Data supplied Block Start
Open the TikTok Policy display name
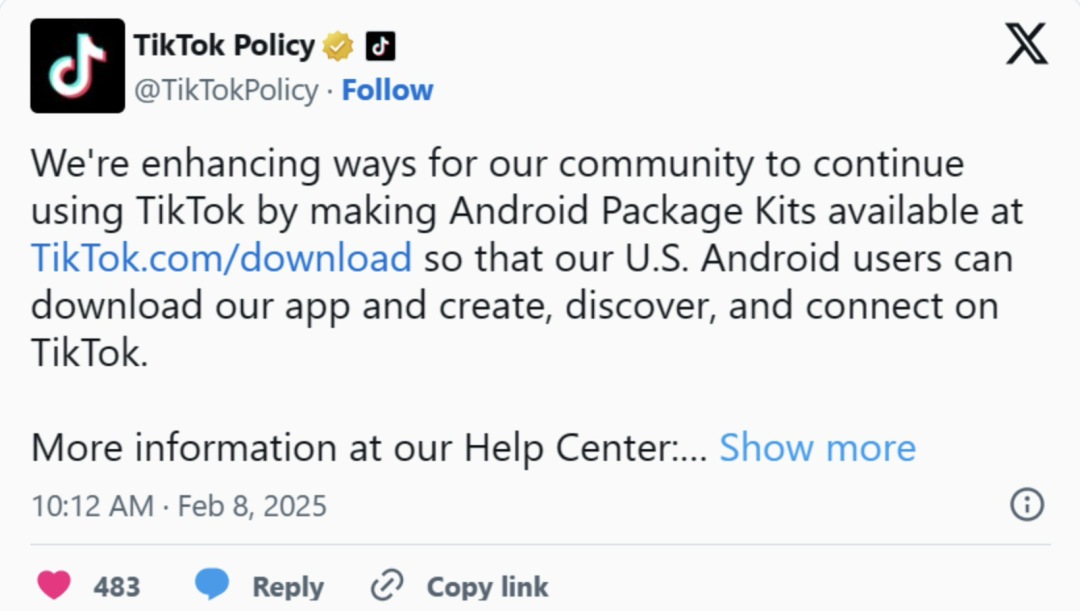 click(224, 45)
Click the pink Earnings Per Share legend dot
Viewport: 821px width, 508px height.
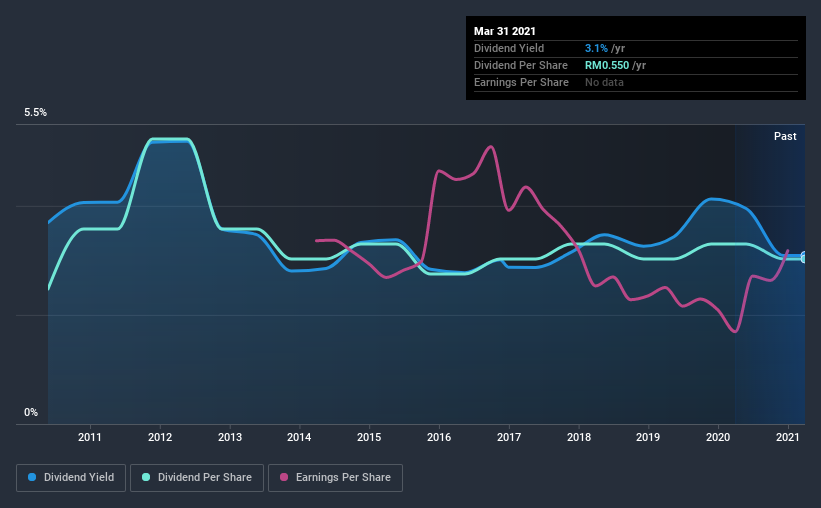pos(284,477)
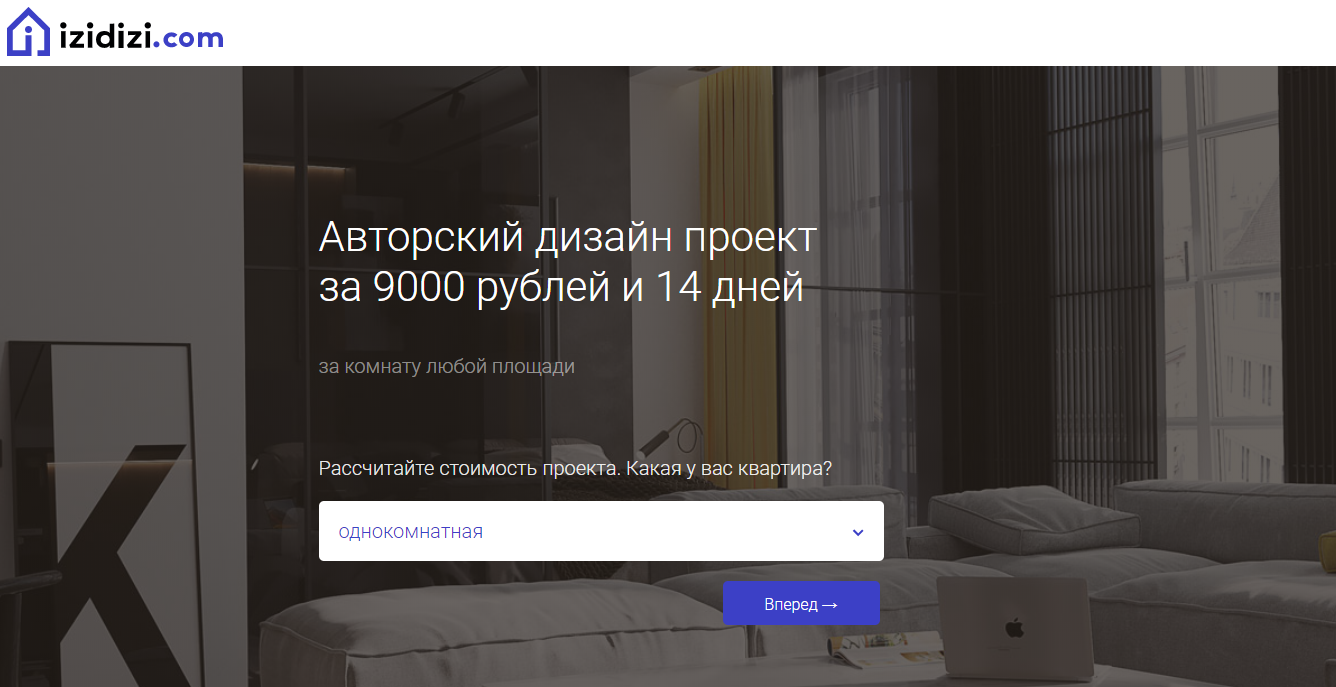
Data supplied Block End
* **Exercise**
With all pictures omitted, repeat every record above word for word.

* **Exercise output**
Open the TikTok Policy display name
 click(224, 45)
Click the pink Earnings Per Share legend dot
Viewport: 821px width, 508px height.
pos(284,477)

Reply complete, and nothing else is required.